### What is required
Edit the items from the line with "What do you see at coordinates (153, 801)" through the end, replacing every "screenshot" with "screen capture" and keeping all other text the same. Leave the pictures out of your answer.

Source records: Begin

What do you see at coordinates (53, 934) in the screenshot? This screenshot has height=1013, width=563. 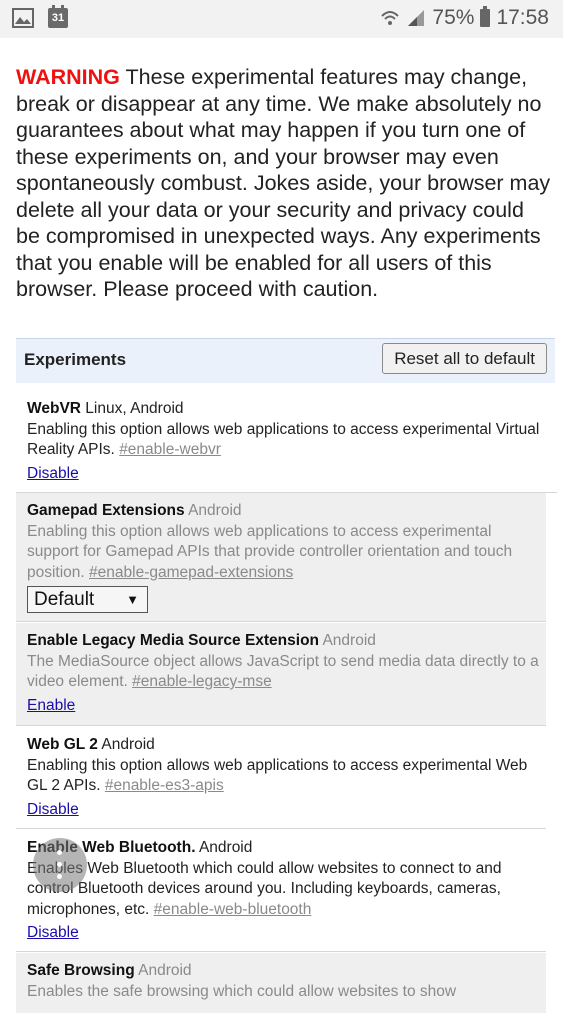 I see `disable-web-bluetooth-link: Disable` at bounding box center [53, 934].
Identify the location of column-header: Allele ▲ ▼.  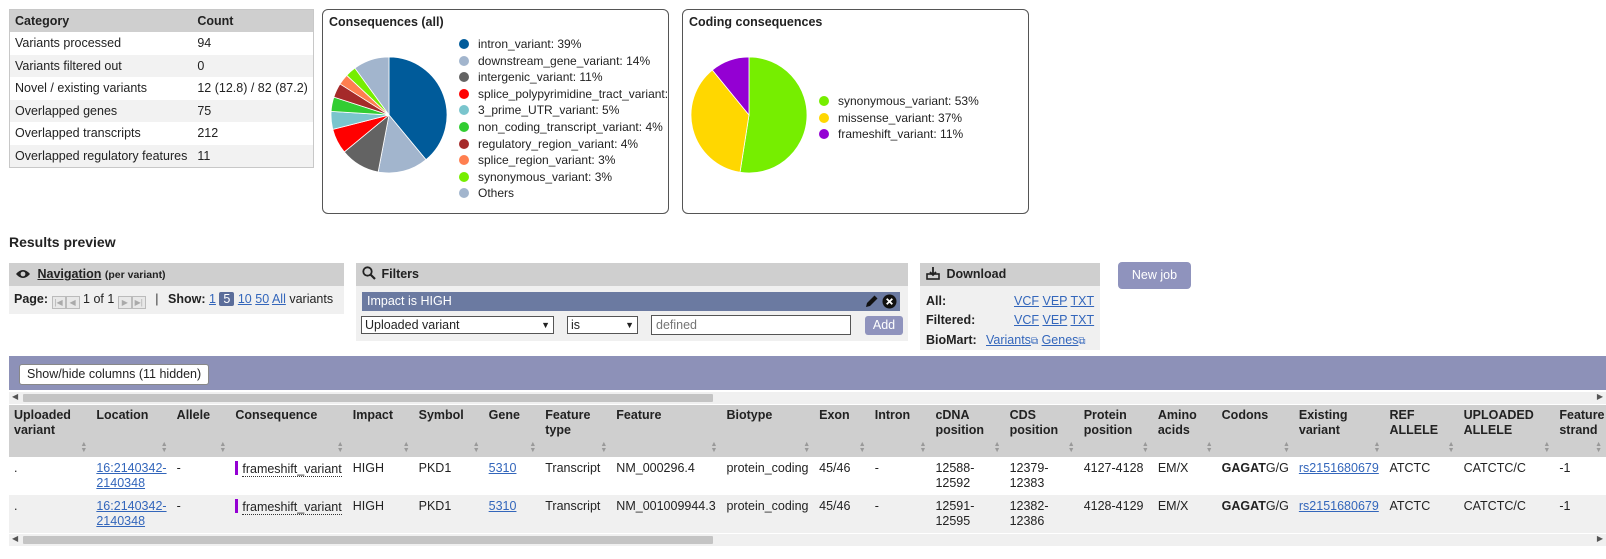
(201, 431).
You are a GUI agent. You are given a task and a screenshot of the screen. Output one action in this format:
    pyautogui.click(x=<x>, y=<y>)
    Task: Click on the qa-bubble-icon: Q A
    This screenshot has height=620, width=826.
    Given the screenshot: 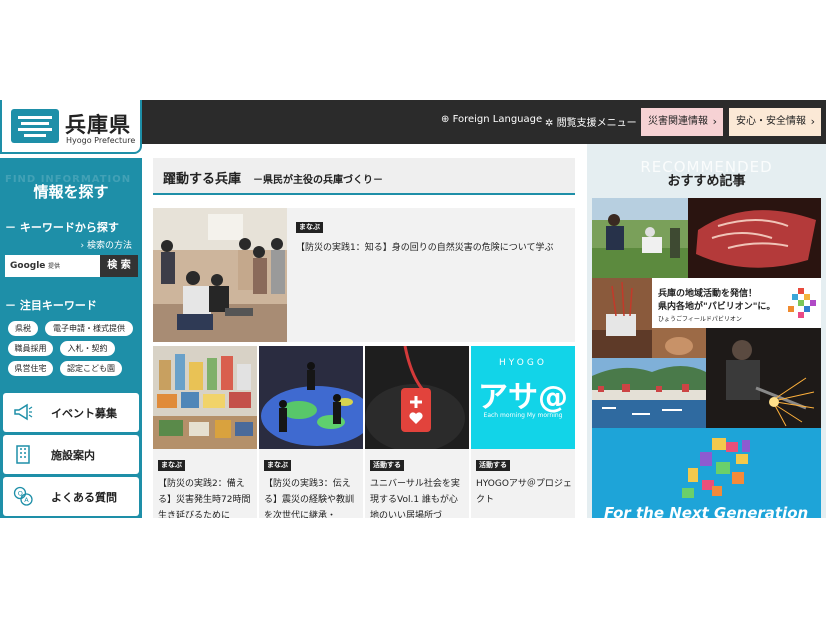 What is the action you would take?
    pyautogui.click(x=23, y=496)
    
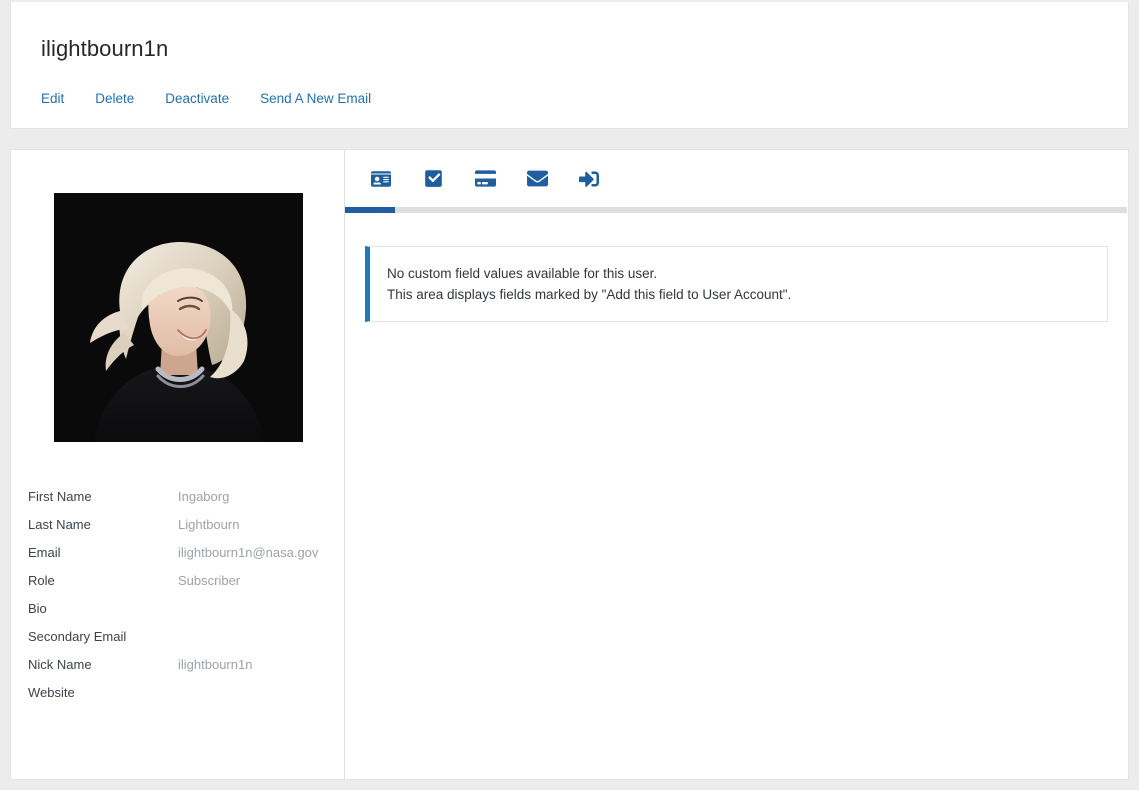 Image resolution: width=1139 pixels, height=790 pixels. What do you see at coordinates (60, 524) in the screenshot?
I see `field-label-last-name: Last Name` at bounding box center [60, 524].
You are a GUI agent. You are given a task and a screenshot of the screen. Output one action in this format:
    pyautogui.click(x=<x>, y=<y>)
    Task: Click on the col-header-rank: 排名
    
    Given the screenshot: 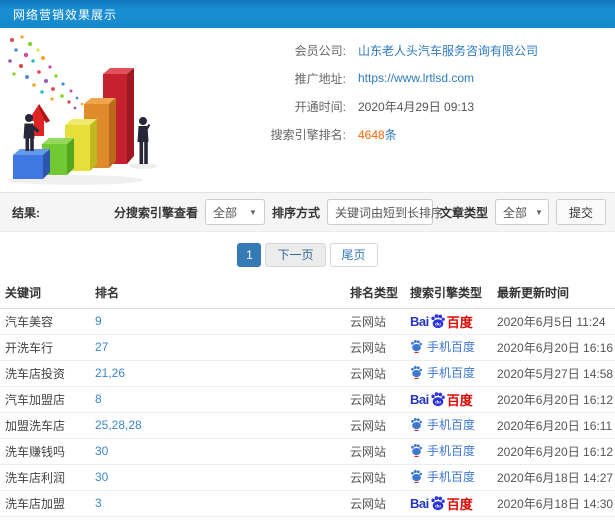 What is the action you would take?
    pyautogui.click(x=218, y=294)
    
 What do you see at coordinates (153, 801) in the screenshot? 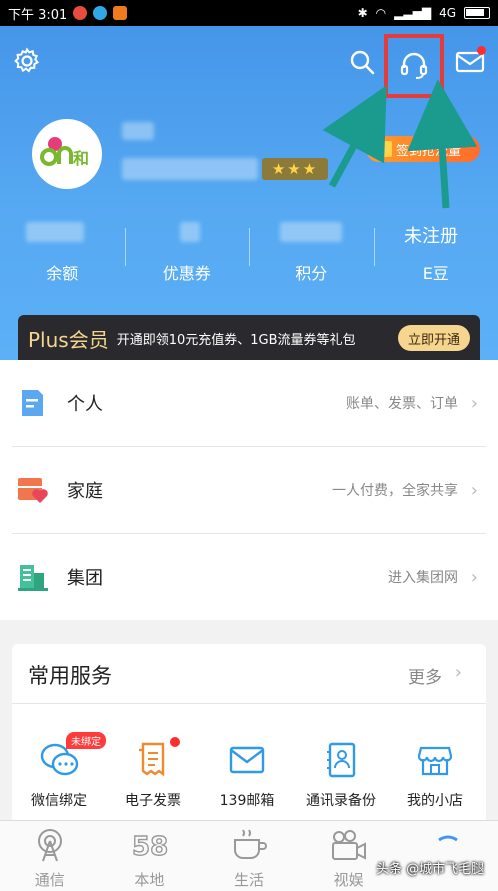
I see `service-label: 电子发票` at bounding box center [153, 801].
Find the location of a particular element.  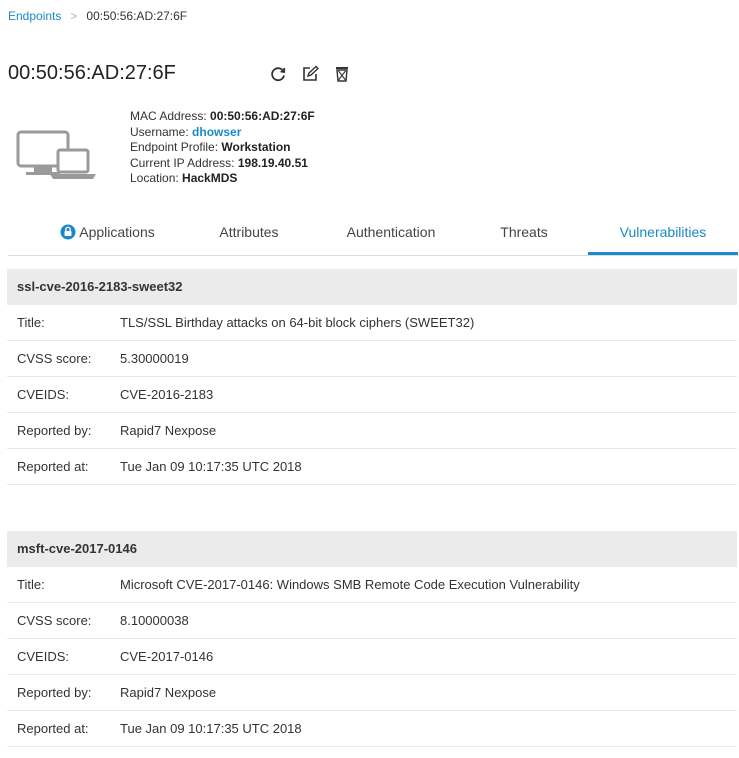

cvss-score-row: CVSS score: 5.30000019 is located at coordinates (372, 359).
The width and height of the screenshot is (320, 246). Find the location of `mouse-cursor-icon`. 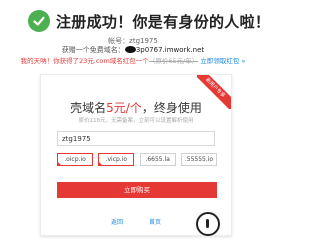

mouse-cursor-icon is located at coordinates (208, 224).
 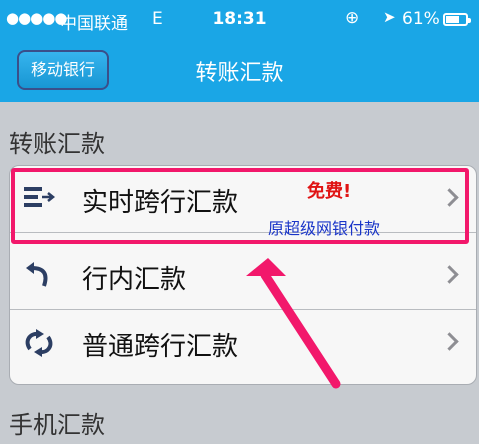 I want to click on list-item-label: 行内汇款, so click(x=134, y=280).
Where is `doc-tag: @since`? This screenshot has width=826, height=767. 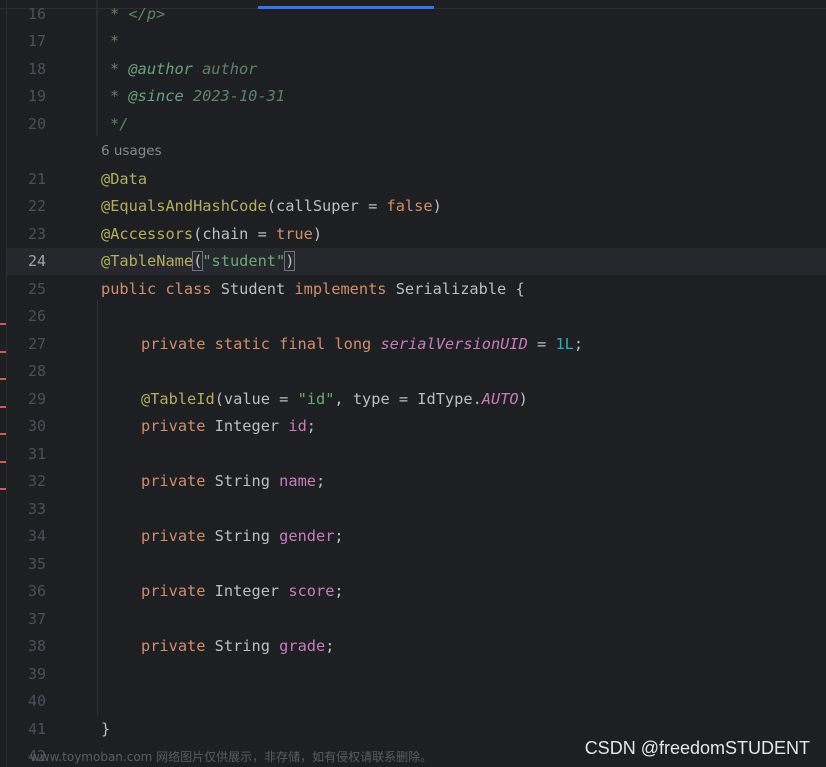
doc-tag: @since is located at coordinates (156, 96).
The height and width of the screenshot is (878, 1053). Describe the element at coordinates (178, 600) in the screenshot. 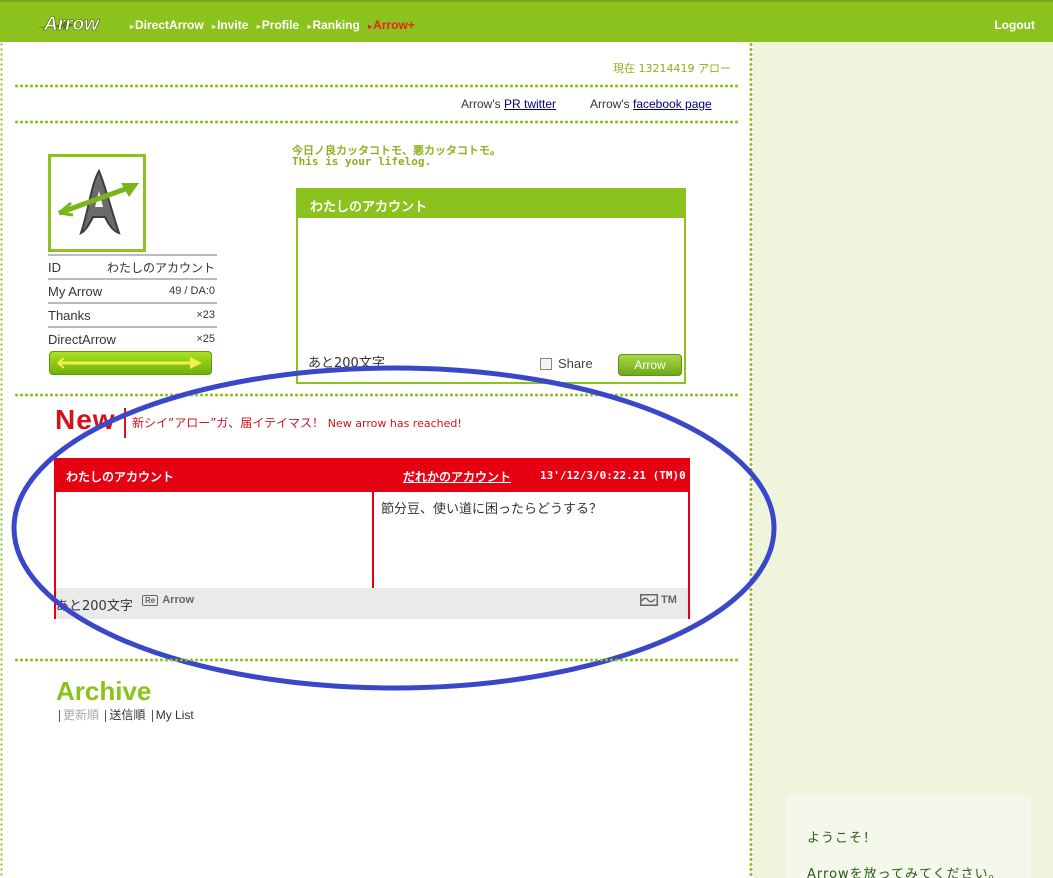

I see `reply-label: Arrow` at that location.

Source records: End

### Response area
 What do you see at coordinates (153, 801) in the screen capture? 
I see `service-label: 电子发票` at bounding box center [153, 801].
Find the location of a particular element.  

cvss-score-row: CVSS score: 5.30000019 is located at coordinates (372, 359).
The width and height of the screen capture is (320, 246). Find the location of `mouse-cursor-icon`. 

mouse-cursor-icon is located at coordinates (208, 224).
  I want to click on list-item-label: 行内汇款, so click(x=134, y=280).
Where is `doc-tag: @since`? This screen capture has width=826, height=767. 
doc-tag: @since is located at coordinates (156, 96).
The height and width of the screen capture is (878, 1053). Describe the element at coordinates (178, 600) in the screen capture. 

I see `reply-label: Arrow` at that location.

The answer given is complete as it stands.